▶ _Aim of the task_: Every record, from the first line to the last, needs to be given again exactly.

▶ _Collected data entries_:
┄┄┄┄┄┄┄┄┄┄┄┄┄┄┄┄┄┄┄┄
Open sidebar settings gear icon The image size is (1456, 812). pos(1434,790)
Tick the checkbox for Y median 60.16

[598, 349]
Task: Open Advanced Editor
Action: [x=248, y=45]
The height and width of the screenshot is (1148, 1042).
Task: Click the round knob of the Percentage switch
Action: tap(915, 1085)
┄┄┄┄┄┄┄┄┄┄┄┄┄┄┄┄┄┄┄┄
▶ _Answer area_:
Open sidebar settings gear icon The image size is (1456, 812). pos(1434,790)
Tick the checkbox for Y median 60.16

[598, 349]
Task: Open Advanced Editor
Action: [x=248, y=45]
The height and width of the screenshot is (1148, 1042).
Task: Click the round knob of the Percentage switch
Action: tap(915, 1085)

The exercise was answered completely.